RAF sheds light on new strategy of settling claims and reducing backlog

The Road Accident Fund (RAF) said that the new approach would ensure that the fund continued to execute its constitutional mandate of administering claims through a streamlined and efficient process.

Road Accident Fund (RAF)CEO Collins Letsoalo. Picture: @RAF_SA/Twitter

CAPE TOWN - The Road Accident Fund (RAF) has shed some light on its new strategic objective of settling claims within 120 days and reducing the claims backlog.

This as the government agency embarks on its transformation journey.

The RAF issued a minimum requirements directive in March this year, informing plaintiff attorneys and claimants of the list of compulsory documents required as part of the lodgment process.

It said that the new approach would ensure that the fund continued to execute its constitutional mandate of administering claims through a streamlined and efficient process.

CEO Collins Letsoalo said that the RAF had experienced a number of serious challenges over the years.

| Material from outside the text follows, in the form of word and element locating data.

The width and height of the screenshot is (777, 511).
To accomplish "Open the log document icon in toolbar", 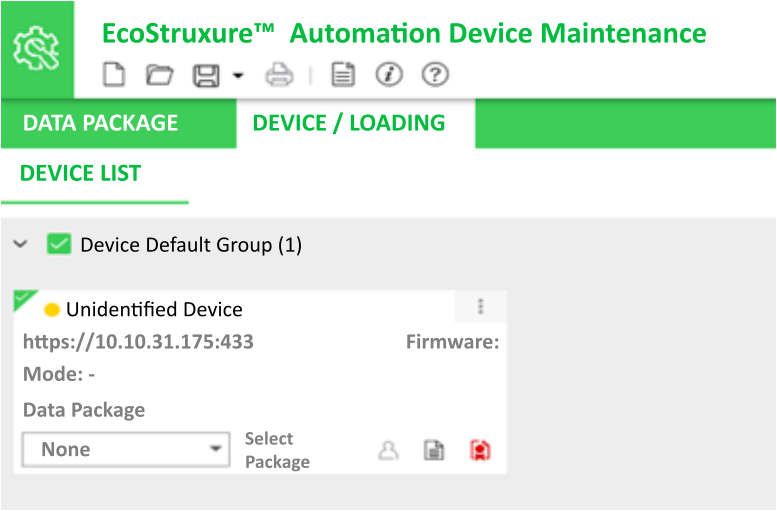I will pyautogui.click(x=343, y=75).
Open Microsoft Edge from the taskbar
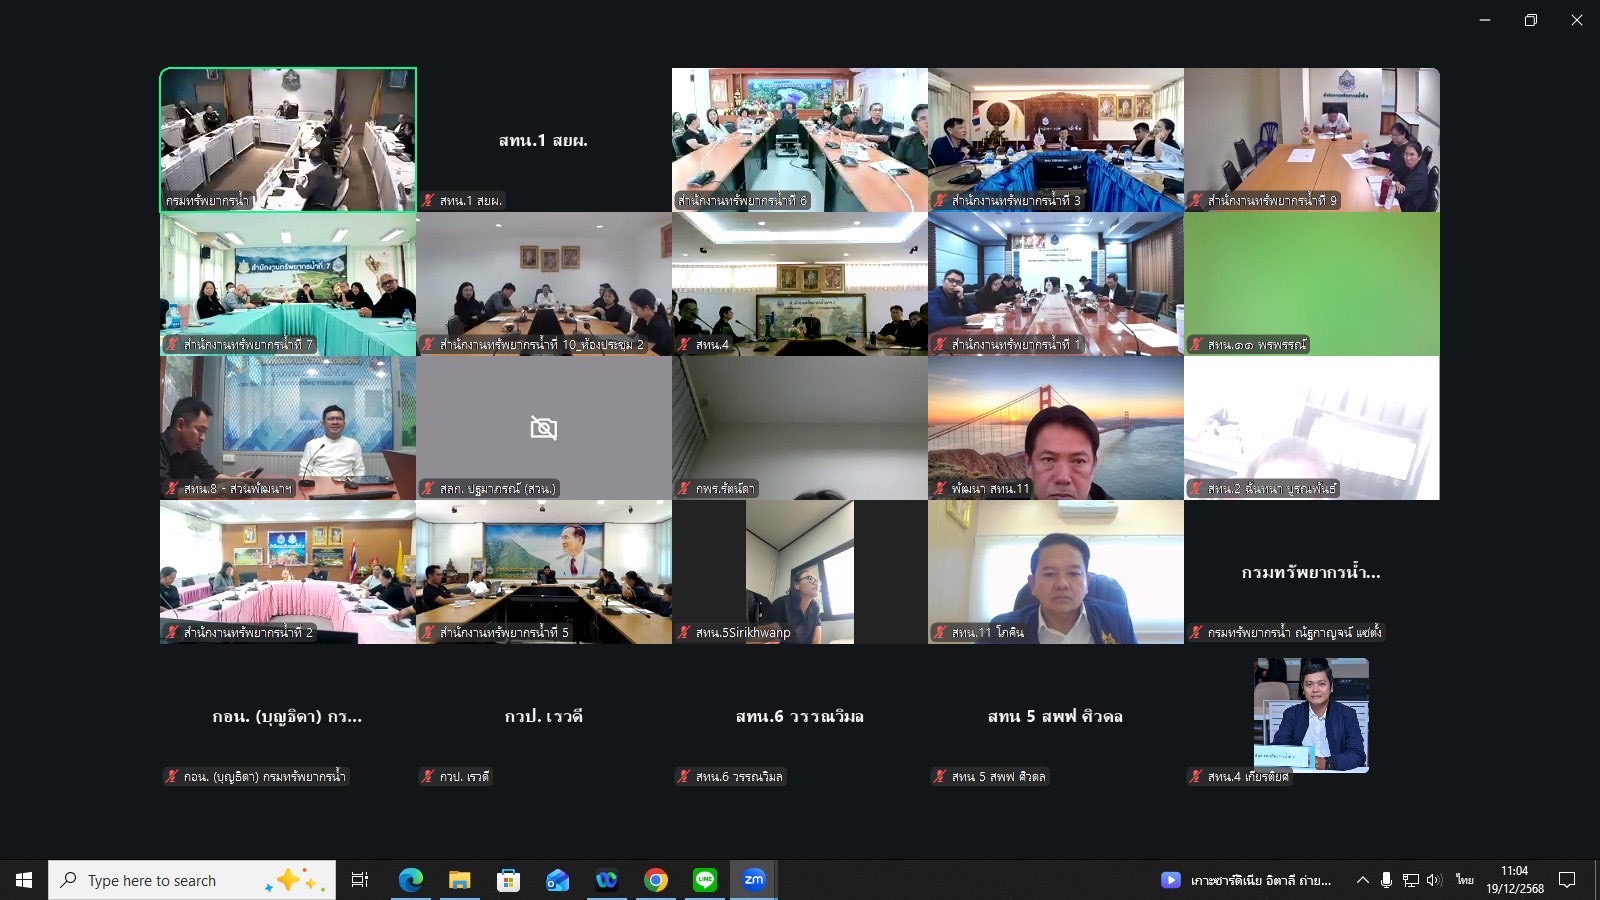This screenshot has width=1600, height=900. 411,880
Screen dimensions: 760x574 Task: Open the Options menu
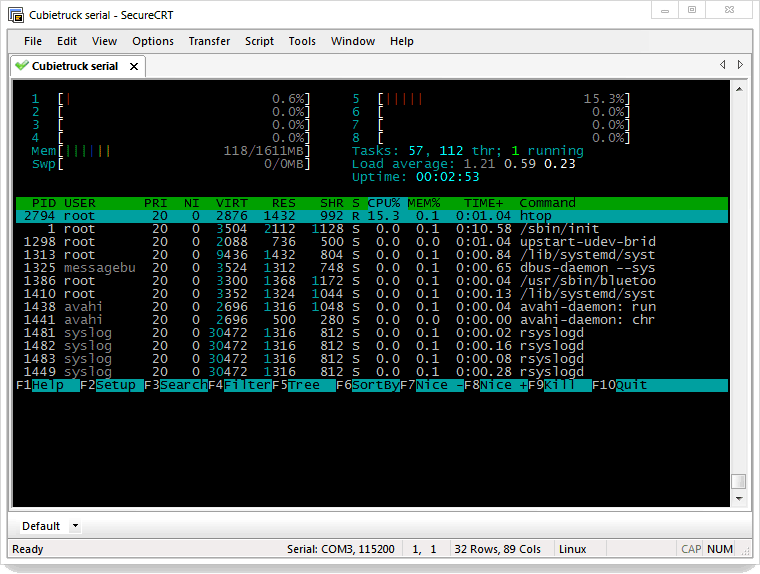[153, 41]
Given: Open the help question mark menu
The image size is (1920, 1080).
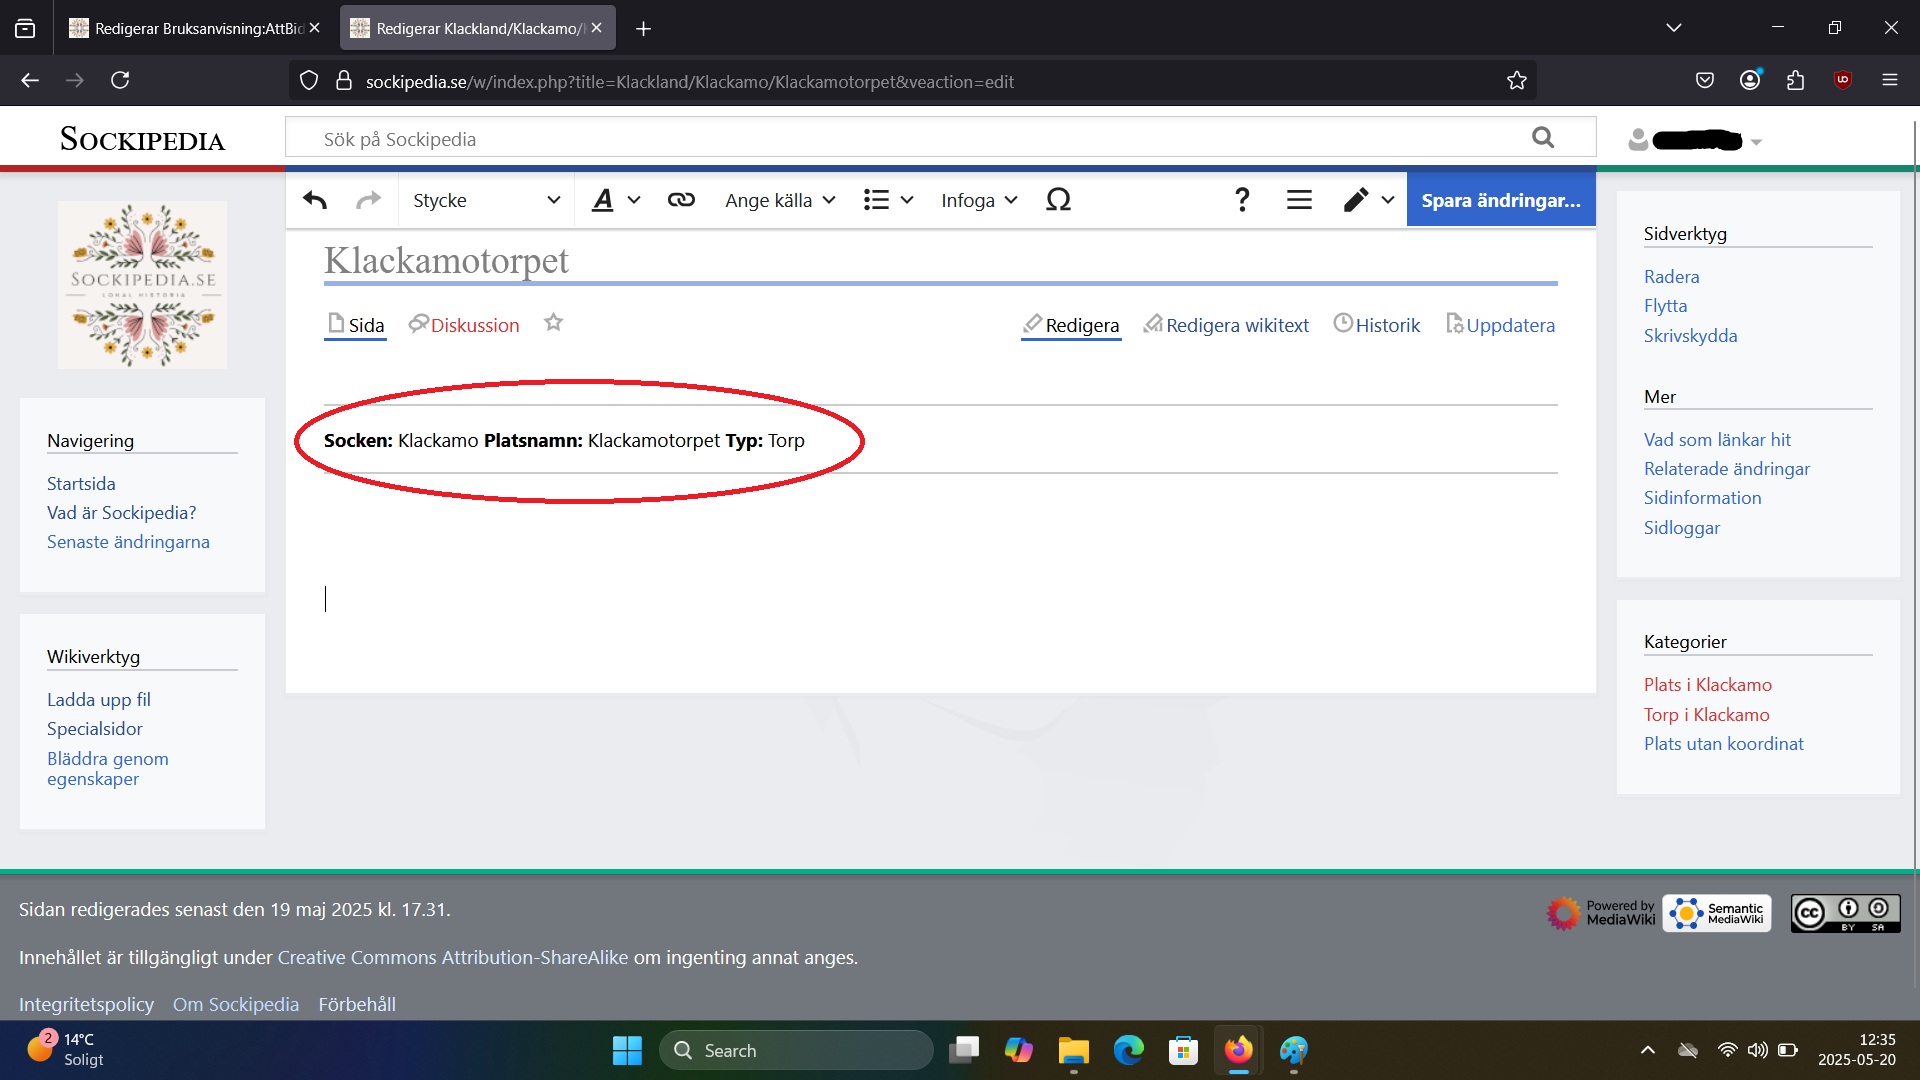Looking at the screenshot, I should [1242, 200].
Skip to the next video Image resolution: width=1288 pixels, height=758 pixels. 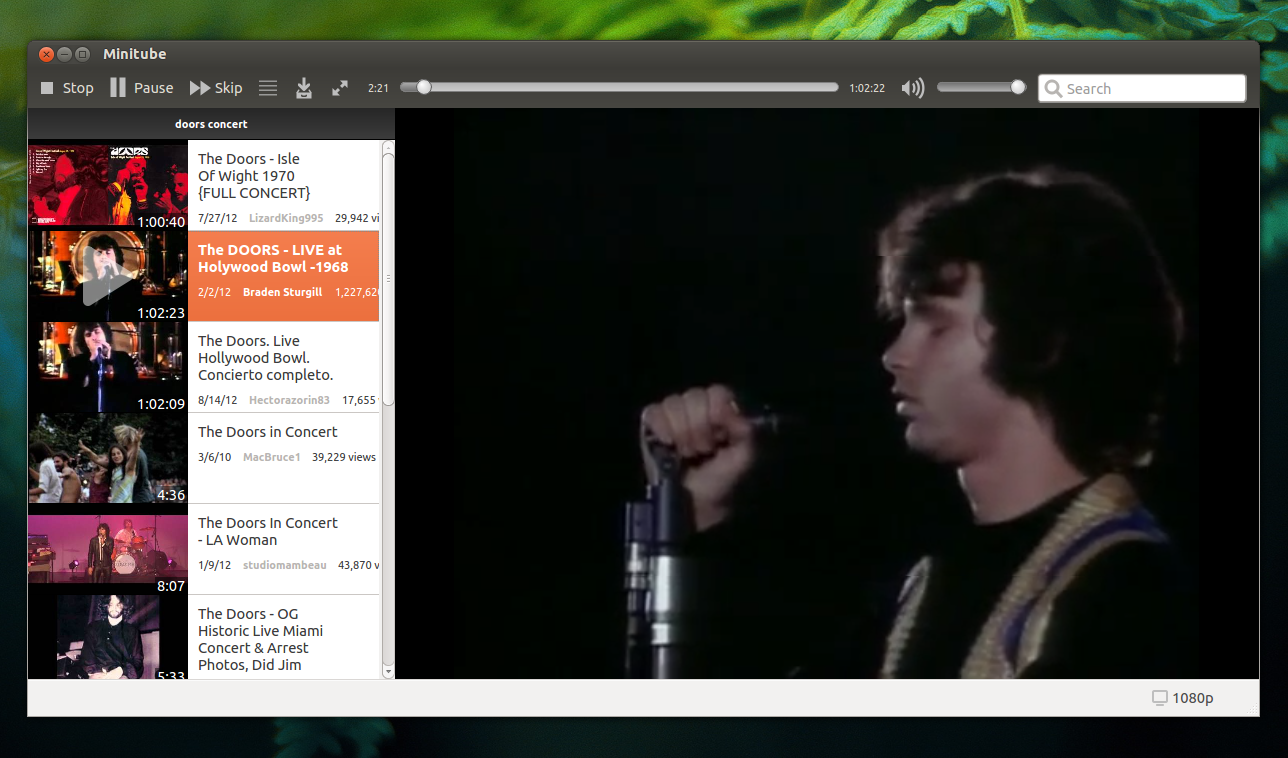[x=216, y=88]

"Which included a highly litigious and ineffective operating model, an unsustainable funding model and an inadequate legislative framework for sustainability and compounded by a lot of motor vehicle accident rates."

Letsoalo said that the best way to deal with this problem was to try and reduce the accident rate in the country.

"But it has not been easy for the state given the road safety record of South Africa. As a consequence, the claims have to wait an average of 1,475 days for that claim to be settled. Further, the funds spent are a significant amount of the fuel levy and high administrative cost."

Letsoalo said that the RAF collected R43 billion in fuel levies every year.

"R17 billion is spent on administrative costs and R10.6 billion of that goes to legal fees. I must emphasise here that between R6 billion and R7 billion of that amount is spent on plaintiff attorneys, which means that these are claimants' costs."